Collected data
------------------------------------------------------------------------

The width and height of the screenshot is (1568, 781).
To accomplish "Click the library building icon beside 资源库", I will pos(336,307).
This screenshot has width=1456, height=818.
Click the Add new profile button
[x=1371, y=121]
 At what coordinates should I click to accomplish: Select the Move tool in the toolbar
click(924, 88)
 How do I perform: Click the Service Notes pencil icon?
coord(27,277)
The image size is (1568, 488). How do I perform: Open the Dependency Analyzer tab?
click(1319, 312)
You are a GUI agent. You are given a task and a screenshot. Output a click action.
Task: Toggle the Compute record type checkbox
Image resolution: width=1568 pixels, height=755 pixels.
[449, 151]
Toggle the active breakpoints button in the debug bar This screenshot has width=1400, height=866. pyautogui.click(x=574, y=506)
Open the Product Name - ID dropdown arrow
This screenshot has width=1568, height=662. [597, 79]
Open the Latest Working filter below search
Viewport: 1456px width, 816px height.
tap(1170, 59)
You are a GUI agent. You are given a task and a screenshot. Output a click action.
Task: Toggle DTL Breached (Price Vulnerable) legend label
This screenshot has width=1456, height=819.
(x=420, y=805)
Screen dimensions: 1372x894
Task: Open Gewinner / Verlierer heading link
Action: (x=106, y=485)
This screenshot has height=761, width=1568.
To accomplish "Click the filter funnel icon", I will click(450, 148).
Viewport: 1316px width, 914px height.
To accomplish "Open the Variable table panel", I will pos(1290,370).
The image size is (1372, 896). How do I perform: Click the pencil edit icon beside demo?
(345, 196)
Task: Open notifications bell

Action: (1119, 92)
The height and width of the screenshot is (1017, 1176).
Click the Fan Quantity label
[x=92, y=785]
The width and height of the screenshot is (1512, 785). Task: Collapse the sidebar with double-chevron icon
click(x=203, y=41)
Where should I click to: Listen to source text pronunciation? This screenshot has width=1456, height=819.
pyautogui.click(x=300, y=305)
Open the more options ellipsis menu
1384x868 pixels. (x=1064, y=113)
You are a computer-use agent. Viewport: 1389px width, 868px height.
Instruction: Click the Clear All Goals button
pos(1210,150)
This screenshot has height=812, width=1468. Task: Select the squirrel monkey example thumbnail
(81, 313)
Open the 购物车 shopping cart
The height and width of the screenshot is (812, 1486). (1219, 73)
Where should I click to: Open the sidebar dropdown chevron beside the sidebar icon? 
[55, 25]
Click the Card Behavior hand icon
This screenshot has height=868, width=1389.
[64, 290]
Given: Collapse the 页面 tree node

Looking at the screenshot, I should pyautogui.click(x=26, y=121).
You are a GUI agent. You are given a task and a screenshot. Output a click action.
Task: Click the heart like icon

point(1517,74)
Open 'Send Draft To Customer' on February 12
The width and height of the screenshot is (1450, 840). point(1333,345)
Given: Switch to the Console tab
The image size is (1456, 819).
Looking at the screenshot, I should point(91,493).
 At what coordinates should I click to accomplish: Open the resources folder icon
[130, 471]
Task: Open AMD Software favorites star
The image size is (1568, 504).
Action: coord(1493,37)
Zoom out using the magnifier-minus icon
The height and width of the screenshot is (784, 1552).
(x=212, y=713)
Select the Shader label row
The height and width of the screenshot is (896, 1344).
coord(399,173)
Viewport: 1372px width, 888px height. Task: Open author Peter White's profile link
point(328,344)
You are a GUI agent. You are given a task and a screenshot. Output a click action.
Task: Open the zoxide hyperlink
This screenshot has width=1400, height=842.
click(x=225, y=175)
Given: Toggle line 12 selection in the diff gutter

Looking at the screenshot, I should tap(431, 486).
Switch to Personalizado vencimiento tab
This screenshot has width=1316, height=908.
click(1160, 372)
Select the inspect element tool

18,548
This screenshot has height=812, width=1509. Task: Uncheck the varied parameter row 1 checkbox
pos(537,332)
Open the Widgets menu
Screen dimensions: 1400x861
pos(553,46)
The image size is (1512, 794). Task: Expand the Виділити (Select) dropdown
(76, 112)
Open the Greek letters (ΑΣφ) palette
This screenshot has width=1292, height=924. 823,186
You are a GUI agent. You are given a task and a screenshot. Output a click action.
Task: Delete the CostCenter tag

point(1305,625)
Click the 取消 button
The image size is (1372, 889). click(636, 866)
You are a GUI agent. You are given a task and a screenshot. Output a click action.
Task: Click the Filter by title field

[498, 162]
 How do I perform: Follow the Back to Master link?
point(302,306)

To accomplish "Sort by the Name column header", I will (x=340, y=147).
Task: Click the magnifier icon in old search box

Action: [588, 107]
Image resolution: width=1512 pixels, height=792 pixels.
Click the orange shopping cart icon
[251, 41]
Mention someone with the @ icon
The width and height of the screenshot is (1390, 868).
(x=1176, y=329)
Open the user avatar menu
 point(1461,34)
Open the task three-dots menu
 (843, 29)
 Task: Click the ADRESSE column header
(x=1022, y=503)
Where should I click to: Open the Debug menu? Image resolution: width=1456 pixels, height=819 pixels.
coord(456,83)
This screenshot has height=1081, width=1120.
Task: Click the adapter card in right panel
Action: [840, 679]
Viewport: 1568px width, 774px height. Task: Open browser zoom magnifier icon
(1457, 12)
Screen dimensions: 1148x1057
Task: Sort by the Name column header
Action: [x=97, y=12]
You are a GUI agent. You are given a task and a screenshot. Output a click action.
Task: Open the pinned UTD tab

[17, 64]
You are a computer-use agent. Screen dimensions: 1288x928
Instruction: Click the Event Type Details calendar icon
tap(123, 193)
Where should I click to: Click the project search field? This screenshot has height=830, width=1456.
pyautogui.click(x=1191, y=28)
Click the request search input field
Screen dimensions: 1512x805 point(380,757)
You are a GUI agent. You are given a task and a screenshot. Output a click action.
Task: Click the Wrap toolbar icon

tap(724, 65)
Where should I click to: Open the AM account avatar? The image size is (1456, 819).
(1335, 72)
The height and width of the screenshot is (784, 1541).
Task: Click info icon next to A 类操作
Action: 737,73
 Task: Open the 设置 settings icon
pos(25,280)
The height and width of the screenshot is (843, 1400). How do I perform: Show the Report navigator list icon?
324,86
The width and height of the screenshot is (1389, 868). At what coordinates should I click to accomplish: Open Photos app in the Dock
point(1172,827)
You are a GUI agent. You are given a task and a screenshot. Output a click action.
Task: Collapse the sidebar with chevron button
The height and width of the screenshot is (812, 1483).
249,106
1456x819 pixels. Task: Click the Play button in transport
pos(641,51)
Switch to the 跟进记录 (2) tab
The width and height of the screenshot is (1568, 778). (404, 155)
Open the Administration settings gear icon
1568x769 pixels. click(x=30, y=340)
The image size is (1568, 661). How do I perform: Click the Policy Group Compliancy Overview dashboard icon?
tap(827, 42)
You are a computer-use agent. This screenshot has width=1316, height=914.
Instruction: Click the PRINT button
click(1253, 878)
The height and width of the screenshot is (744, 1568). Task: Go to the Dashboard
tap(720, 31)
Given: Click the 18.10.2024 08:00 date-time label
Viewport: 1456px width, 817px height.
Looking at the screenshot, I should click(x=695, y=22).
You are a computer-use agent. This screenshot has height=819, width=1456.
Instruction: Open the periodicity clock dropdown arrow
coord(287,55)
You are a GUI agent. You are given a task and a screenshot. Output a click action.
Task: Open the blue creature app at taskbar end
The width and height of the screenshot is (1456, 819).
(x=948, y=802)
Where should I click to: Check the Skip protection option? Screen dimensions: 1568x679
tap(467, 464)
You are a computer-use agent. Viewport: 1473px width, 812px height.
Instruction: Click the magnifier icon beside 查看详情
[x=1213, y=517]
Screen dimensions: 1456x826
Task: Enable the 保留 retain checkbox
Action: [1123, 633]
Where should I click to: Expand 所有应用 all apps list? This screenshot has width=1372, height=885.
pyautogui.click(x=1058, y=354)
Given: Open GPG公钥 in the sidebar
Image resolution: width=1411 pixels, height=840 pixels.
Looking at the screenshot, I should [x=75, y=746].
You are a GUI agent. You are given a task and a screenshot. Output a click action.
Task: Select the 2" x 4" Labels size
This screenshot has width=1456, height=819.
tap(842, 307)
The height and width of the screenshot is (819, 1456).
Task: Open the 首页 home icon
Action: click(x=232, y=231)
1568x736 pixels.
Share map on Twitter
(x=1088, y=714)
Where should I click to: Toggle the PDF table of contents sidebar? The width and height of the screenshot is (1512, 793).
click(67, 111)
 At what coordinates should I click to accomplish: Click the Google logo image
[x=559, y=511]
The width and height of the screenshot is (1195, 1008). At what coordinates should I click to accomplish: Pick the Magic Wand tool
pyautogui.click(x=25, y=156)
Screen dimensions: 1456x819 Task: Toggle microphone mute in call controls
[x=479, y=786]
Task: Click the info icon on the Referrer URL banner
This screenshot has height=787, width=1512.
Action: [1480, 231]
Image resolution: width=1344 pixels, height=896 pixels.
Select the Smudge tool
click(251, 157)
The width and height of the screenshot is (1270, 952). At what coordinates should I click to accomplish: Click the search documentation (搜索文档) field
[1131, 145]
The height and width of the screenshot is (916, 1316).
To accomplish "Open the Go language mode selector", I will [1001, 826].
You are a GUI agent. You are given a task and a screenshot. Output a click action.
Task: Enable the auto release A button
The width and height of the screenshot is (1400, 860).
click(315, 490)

------------------------------------------------------------------------

Your assignment: Wherever a line contains the string "computer", copy that line from the data.

Answer for this exercise:
You are a computer-use agent. Viewport: 1389px width, 868px height.
You are a computer-use agent. Screen dimensions: 1288x928
You are a computer-use agent. This screenshot has width=1316, height=914.
You are a computer-use agent. This screenshot has height=819, width=1456.
You are a computer-use agent. Viewport: 1473px width, 812px height.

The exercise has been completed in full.